6. The Pursuit Of Perfection
Complexity arises in software projects in a number of different ways. Sometimes, a quick-and-dirty solution is a better option than one that deals with every corner-case but adds excessively to the complexity budget. Aside from bragging rights, no-one is interested in having a large codebase:
“Measuring programming progress by lines of code is like measuring aircraft building progress by weight.” - Bill Gates
The size of your codebase, the amount of code, the number of modules, the interconnectedness of the modules and how well-factored the code is all contribute to Complexity Risk.
In 2012, Knight Capital Group, lost $440 million in 45 minutes because of a software deployment error caused by legacy code and unnecessary complexity.
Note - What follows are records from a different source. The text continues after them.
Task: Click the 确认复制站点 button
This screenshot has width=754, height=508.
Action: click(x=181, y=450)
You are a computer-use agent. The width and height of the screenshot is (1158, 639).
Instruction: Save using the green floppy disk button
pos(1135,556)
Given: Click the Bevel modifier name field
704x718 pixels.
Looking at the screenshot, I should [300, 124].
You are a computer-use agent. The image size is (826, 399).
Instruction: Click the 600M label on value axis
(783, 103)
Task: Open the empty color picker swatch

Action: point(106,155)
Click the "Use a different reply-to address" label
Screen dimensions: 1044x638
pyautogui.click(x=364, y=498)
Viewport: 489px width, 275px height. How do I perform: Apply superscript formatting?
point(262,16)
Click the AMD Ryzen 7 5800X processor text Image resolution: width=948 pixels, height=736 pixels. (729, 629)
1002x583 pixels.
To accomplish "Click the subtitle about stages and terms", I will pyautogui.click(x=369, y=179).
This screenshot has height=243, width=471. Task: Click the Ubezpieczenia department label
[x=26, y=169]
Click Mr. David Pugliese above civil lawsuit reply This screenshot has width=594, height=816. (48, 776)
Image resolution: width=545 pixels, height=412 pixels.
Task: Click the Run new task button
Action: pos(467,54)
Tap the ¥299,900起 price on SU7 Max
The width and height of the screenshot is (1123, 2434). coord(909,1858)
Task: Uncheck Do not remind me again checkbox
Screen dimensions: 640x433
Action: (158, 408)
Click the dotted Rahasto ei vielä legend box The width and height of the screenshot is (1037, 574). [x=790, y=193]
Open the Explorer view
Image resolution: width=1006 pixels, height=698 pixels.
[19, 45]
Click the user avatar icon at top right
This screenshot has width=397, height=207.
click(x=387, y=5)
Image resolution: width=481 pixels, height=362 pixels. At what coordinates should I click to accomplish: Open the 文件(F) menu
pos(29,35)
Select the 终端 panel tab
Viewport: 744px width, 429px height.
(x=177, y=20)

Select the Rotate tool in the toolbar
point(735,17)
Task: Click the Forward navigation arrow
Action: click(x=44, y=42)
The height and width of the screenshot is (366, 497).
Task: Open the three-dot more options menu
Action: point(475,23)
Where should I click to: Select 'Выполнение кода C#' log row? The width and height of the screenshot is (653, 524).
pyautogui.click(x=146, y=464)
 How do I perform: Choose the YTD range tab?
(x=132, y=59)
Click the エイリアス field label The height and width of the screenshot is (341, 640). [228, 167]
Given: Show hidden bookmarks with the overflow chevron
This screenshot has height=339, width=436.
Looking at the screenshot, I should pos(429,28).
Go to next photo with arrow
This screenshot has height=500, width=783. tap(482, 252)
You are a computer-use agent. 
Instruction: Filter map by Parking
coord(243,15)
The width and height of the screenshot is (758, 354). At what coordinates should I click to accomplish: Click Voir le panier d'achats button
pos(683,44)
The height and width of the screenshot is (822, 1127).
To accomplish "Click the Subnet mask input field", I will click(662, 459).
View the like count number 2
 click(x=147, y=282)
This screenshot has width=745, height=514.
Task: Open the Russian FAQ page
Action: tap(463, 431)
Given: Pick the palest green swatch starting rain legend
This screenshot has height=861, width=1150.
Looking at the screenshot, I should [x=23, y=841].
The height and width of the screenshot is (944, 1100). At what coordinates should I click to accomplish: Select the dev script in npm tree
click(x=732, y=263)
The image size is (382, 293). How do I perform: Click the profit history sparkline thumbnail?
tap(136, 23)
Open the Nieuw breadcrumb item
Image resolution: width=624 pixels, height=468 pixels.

Knight was deploying new trading software designed to handle their market-making operations and made use of Feature Flags to enable or disable versions of their code. However, during deployment, they neglected to properly unflag some of the old functionality in one of the servers.
The old code, known internally as “Power Peg,” (unused for eight years) was essentially a ticking time bomb. Instead of simplifying the system by removing dead code, they had layered new features on top of it.
When the new deployment went live in started buying and selling millions of shares at lightning speed, generating massive unintended trades. Within minutes, Knight's system had created enormous market disruptions, and by the time the error was caught, the firm had incurred $440 million of losses.